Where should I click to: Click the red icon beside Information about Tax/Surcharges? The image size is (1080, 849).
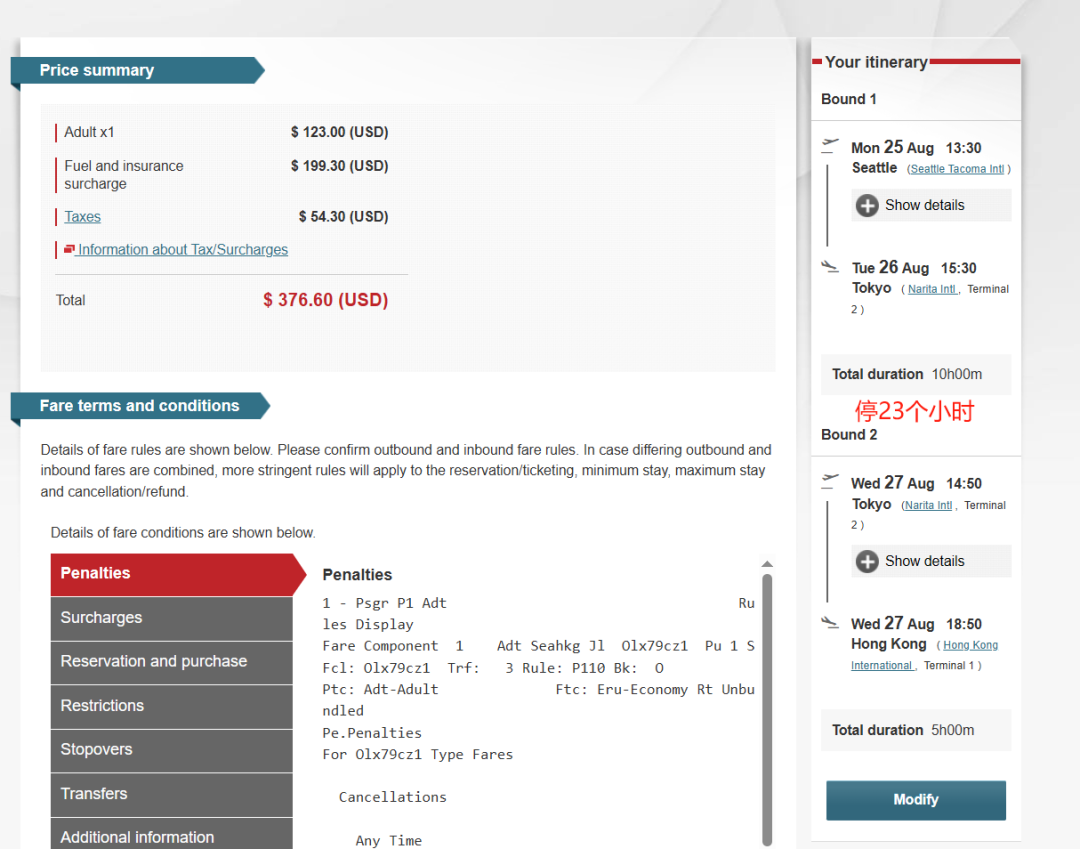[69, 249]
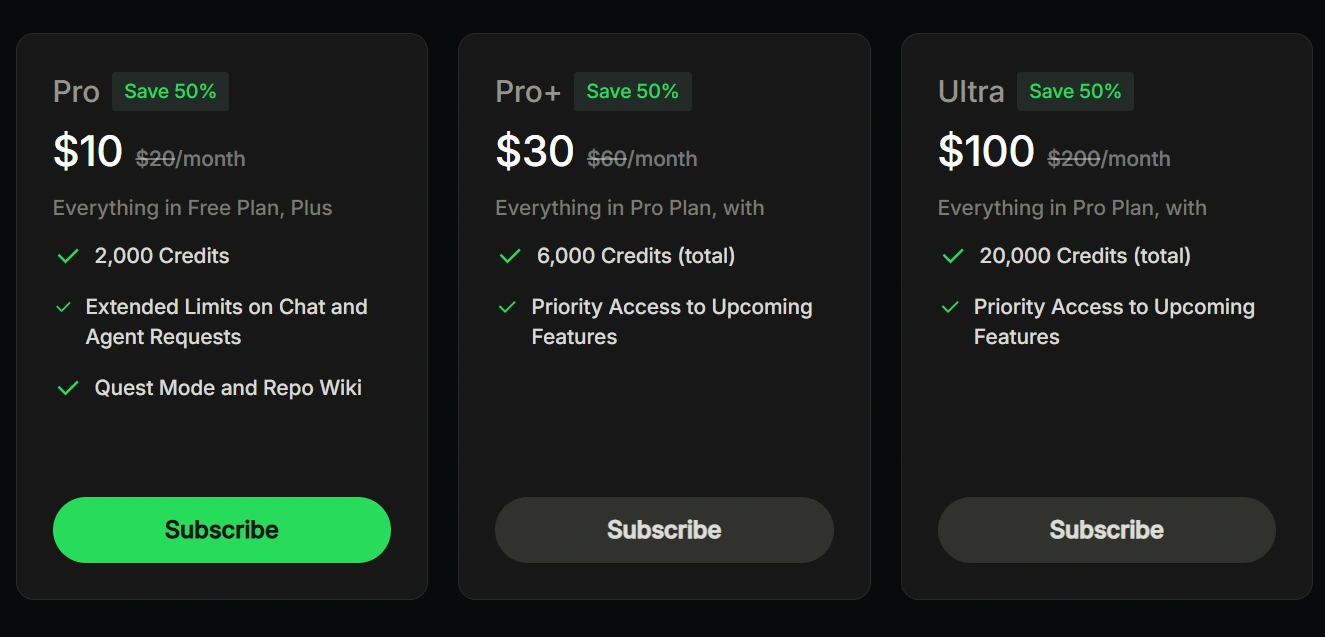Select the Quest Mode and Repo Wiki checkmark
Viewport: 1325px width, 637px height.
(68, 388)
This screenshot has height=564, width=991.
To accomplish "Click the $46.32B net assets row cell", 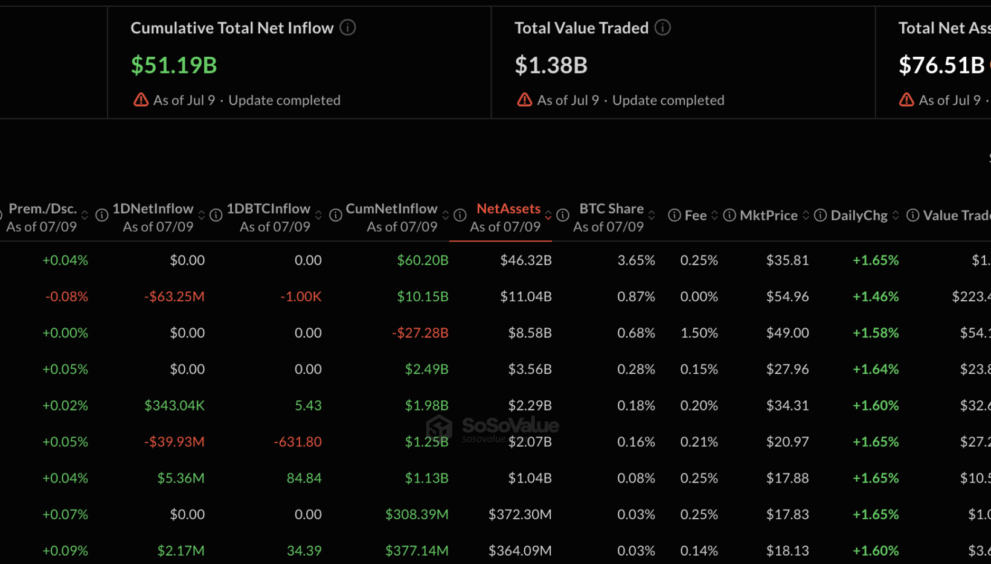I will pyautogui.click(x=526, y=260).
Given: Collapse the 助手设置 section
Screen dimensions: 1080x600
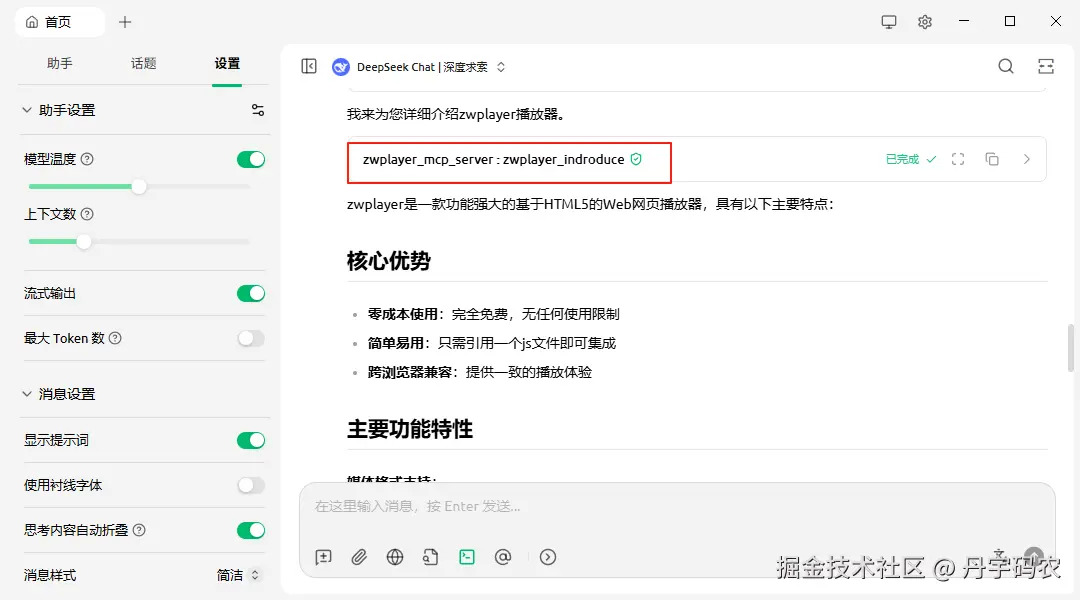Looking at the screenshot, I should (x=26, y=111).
========================
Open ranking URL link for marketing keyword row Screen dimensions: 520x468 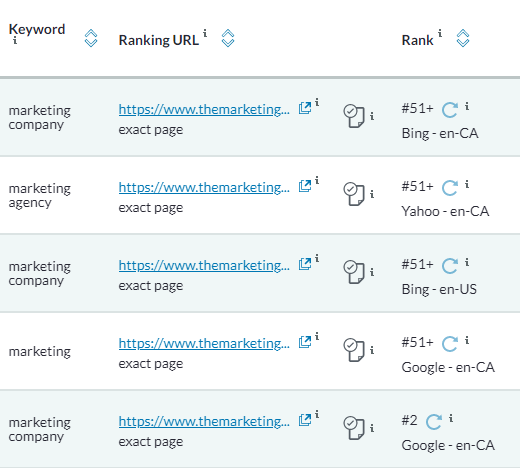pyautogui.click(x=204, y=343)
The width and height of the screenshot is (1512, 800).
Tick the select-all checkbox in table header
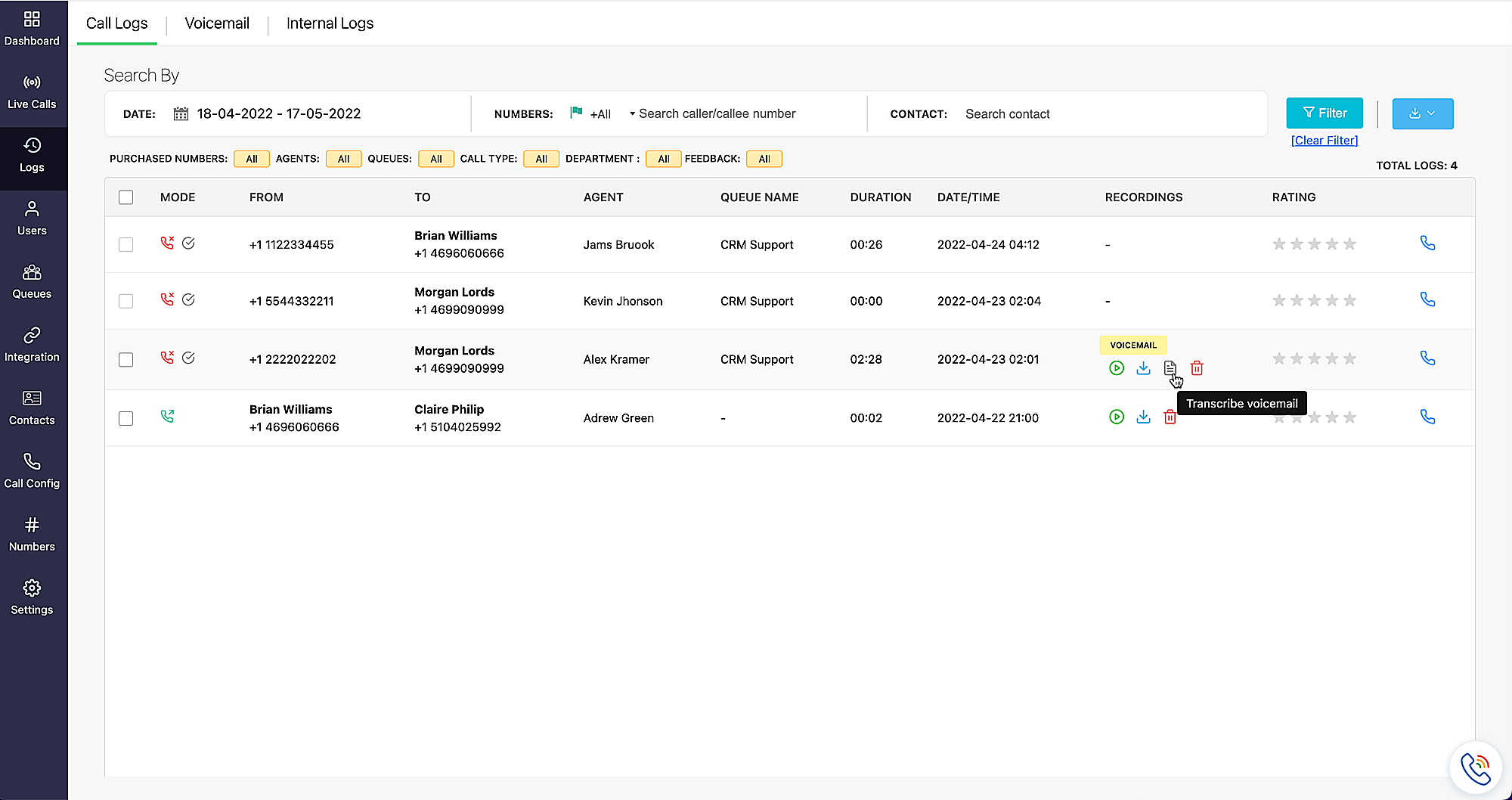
========================
- _What needs to be done_
Your task for the entries above: copy exactly the span starting with the line with "The width and" and going on through the line with "Tick the select-all checkbox in table header", both lines included, and nothing else.

- _Reply_
The width and height of the screenshot is (1512, 800).
Tick the select-all checkbox in table header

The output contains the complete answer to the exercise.